Saiful sebenarnya setuju dengan prioritas Jokowi itu. Namun ia mengkritisi tentang cara yang ditempuh Jokowi dalam mencapai tujuan tersebut. Ia mengatakan, jika diperhatikan, lebih dari 70% pernyataan Jokowi berbicara mengenai pembangunan ekonomi.
Saiful menyampaikan hal itu dalam acara “Tadarus Demokrasi Bertajuk Ekonomi dan Demokrasi” yang digelar pada Sabtu (1/5/21).
“Sangat sedikit bicara terkait perlunya pembangunan demokrasi kalau kita perhatikan. Jadi apa yang ada di dalam kepala Pak Jokowi yakni pembangunan ekonomi, kesan saya adalah maka hal-hal yang dianggap menghambat pembangunan ekonomi itu diabaikan atau kalau perlu dilangkahi,” ujar Saiful, seperti dilansir Tribunnews.com.
Menurut Saiful, begitu Jokowi memasuki gelanggang politik, maka demokrasi di Indonesia sudah mengalami kemunduran. Terutama, kata Saiful, dalam hal civil liberty, kebebasan berpendapat, serta kebebasan berserikat.
Selain itu, Saiful juga menyoroti langkah yang dilakukan Pemerintahan Jokowi dengan membubarkan ormas Front Pembela Islam (FPI) atau Hizbut Tahrir Indonesia (HTI). Pasalnya, ia menyatakan membubarkan dua ormas tersebut bagi orang yang memandang kebebasan sebagai indikator, merupakan langkah yang bermasalah.
“Jika mereka melakukan tindakan kriminal, ya tangkap saja, dan diadili, bukan malah membubarkan organisasinya. Demikian memang ada banyak kasus yang menunjukkan kebebasan sipil kita memang menurun,” tutur Saiful.
Kemudian Saiful menyebut demokrasi saat ini telah terkontaminasi politik identitas.
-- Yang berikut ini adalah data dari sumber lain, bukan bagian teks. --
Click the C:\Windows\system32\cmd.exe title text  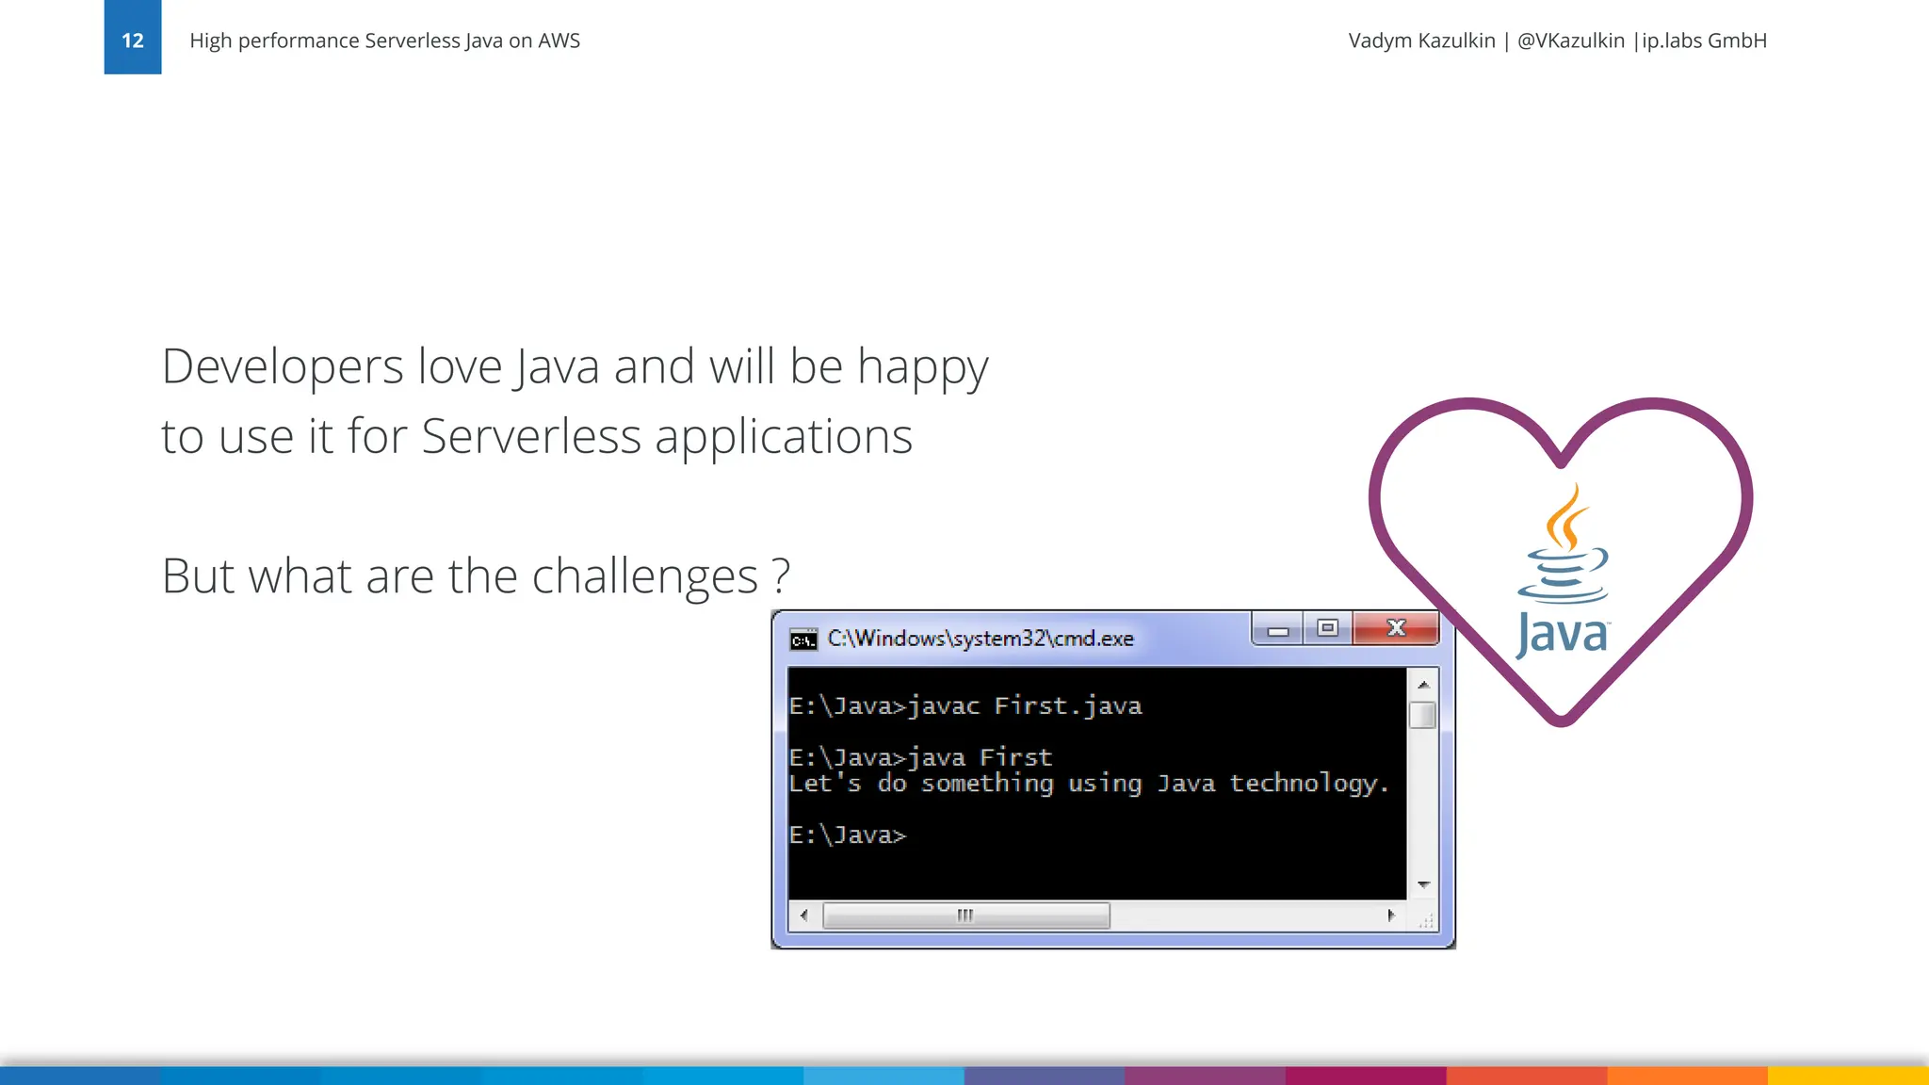[x=980, y=639]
Ia menganggap tidak hanya terhadap komunitas agama tertentu, melainkan hal itu juga terjadi di berbagai komunitas atau golongan lain dalam bermasyarakat, yang mengakibatkan polarisasi.
“Contohnya pada kasus Ahok. Masyarakat mungkin mengakui kinerja Ahok memang bagus, tetapi mereka tidak mau karena ada politik identitas itu,” ucap Saiful.
Saiful menegaskan bahwa semua itu terjadi karena Presiden Jokowi yang lebih fokus terhadap aspek pembangunan ekonomi, bukan demokrasi. Ia juga menduga kondisi itu diperkuat dengan minimnya kritik dari kubu oposisi, sehingga membuat check and balances menjadi berkurang.